╭──
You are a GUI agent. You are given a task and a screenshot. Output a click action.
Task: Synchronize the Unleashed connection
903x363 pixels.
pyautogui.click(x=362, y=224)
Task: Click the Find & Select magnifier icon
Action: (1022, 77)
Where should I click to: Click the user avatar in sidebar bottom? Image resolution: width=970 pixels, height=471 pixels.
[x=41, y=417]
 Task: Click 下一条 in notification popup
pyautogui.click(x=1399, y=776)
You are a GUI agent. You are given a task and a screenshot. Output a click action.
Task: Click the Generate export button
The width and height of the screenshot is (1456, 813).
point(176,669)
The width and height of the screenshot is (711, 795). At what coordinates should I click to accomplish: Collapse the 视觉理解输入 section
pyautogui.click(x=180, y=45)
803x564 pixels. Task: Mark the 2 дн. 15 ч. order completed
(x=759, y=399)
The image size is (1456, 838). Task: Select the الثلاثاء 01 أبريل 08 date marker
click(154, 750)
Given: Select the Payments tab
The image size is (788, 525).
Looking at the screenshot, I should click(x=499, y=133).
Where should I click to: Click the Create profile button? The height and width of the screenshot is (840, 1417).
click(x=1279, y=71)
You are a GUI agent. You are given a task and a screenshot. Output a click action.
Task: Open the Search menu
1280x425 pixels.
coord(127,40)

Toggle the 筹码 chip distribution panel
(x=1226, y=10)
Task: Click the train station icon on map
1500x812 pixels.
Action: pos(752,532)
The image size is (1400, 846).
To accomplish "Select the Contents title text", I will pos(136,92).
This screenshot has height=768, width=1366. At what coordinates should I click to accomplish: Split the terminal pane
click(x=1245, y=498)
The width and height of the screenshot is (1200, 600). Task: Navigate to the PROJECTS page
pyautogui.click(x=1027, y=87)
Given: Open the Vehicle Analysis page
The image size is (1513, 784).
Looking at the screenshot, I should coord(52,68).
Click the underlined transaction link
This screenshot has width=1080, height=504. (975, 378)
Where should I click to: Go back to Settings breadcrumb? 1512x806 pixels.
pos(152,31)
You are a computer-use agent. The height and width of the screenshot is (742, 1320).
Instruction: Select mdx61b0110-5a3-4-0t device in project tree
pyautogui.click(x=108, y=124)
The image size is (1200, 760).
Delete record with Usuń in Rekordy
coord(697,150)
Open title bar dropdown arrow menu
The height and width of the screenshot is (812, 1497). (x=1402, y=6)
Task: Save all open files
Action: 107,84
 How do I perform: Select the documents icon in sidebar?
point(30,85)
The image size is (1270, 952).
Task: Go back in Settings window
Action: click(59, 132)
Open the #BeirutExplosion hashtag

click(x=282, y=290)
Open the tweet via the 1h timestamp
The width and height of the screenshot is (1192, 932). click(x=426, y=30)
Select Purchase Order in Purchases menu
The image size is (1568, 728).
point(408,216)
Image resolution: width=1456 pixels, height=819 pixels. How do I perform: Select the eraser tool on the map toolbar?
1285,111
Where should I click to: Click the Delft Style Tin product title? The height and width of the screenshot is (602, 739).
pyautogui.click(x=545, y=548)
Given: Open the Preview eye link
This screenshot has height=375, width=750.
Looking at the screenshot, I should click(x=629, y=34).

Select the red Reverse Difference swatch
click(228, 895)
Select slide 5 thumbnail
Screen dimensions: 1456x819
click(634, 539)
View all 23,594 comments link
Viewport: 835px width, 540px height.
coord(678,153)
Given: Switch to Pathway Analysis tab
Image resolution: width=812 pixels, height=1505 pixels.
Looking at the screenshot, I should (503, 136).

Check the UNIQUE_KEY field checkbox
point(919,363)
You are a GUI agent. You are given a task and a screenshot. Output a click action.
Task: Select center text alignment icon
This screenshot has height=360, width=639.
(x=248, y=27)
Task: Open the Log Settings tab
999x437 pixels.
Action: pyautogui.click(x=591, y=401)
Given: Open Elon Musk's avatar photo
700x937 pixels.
╰──
REQUIRED TASK:
Rewrite every line of the entries above as a numbered list, omitting the blank lines.

SOLUTION BELOW:
1. You are a GUI agent. You are given a task and a screenshot. Output a click action.
2. Task: Synchronize the Unleashed connection
3. 903x363 pixels.
4. pyautogui.click(x=362, y=224)
5. Task: Click the Find & Select magnifier icon
6. Action: (1022, 77)
7. Where should I click to: Click the user avatar in sidebar bottom? Image resolution: width=970 pixels, height=471 pixels.
8. [x=41, y=417]
9.  Task: Click 下一条 in notification popup
10. pyautogui.click(x=1399, y=776)
11. You are a GUI agent. You are given a task and a screenshot. Output a click action.
12. Task: Click the Generate export button
13. The width and height of the screenshot is (1456, 813).
14. point(176,669)
15. The width and height of the screenshot is (711, 795). At what coordinates should I click to accomplish: Collapse the 视觉理解输入 section
16. pyautogui.click(x=180, y=45)
17. 803x564 pixels. Task: Mark the 2 дн. 15 ч. order completed
18. (x=759, y=399)
19. The image size is (1456, 838). Task: Select the الثلاثاء 01 أبريل 08 date marker
20. click(154, 750)
21. Given: Select the Payments tab
22. The image size is (788, 525).
23. Looking at the screenshot, I should click(x=499, y=133).
24. Where should I click to: Click the Create profile button? The height and width of the screenshot is (840, 1417).
25. click(x=1279, y=71)
26. You are a GUI agent. You are given a task and a screenshot. Output a click action.
27. Task: Open the Search menu
28. 1280x425 pixels.
29. coord(127,40)
30. Toggle the 筹码 chip distribution panel
31. (x=1226, y=10)
32. Task: Click the train station icon on map
33. 1500x812 pixels.
34. Action: pos(752,532)
35. The image size is (1400, 846).
36. To accomplish "Select the Contents title text", I will pos(136,92).
37. This screenshot has height=768, width=1366. At what coordinates should I click to accomplish: Split the terminal pane
38. click(x=1245, y=498)
39. The width and height of the screenshot is (1200, 600). Task: Navigate to the PROJECTS page
40. pyautogui.click(x=1027, y=87)
41. Given: Open the Vehicle Analysis page
42. The image size is (1513, 784).
43. Looking at the screenshot, I should coord(52,68).
44. Click the underlined transaction link
45. This screenshot has width=1080, height=504. (975, 378)
46. Where should I click to: Go back to Settings breadcrumb? 1512x806 pixels.
47. pos(152,31)
48. You are a computer-use agent. The height and width of the screenshot is (742, 1320).
49. Instruction: Select mdx61b0110-5a3-4-0t device in project tree
50. pyautogui.click(x=108, y=124)
51. The image size is (1200, 760).
52. Delete record with Usuń in Rekordy
53. coord(697,150)
54. Open title bar dropdown arrow menu
55. The height and width of the screenshot is (812, 1497). (x=1402, y=6)
56. Task: Save all open files
57. Action: 107,84
58.  How do I perform: Select the documents icon in sidebar?
59. point(30,85)
60. The image size is (1270, 952).
61. Task: Go back in Settings window
62. Action: click(59, 132)
63. Open the #BeirutExplosion hashtag
64. click(x=282, y=290)
65. Open the tweet via the 1h timestamp
66. The width and height of the screenshot is (1192, 932). click(x=426, y=30)
67. Select Purchase Order in Purchases menu
68. The image size is (1568, 728).
69. point(408,216)
70. Image resolution: width=1456 pixels, height=819 pixels. How do I perform: Select the eraser tool on the map toolbar?
71. 1285,111
72. Where should I click to: Click the Delft Style Tin product title? The height and width of the screenshot is (602, 739).
73. pyautogui.click(x=545, y=548)
74. Given: Open the Preview eye link
75. This screenshot has height=375, width=750.
76. Looking at the screenshot, I should click(x=629, y=34).
77. Select the red Reverse Difference swatch
78. click(228, 895)
79. Select slide 5 thumbnail
80. Screen dimensions: 1456x819
81. click(634, 539)
82. View all 23,594 comments link
83. Viewport: 835px width, 540px height.
84. coord(678,153)
85. Given: Switch to Pathway Analysis tab
86. Image resolution: width=812 pixels, height=1505 pixels.
87. Looking at the screenshot, I should (503, 136).
88. Check the UNIQUE_KEY field checkbox
89. point(919,363)
90. You are a GUI agent. You are given a task and a screenshot. Output a click action.
91. Task: Select center text alignment icon
92. This screenshot has height=360, width=639.
93. (x=248, y=27)
94. Task: Open the Log Settings tab
95. 999x437 pixels.
96. Action: pyautogui.click(x=591, y=401)
97. Given: Open Elon Musk's avatar photo
98. 700x937 pixels.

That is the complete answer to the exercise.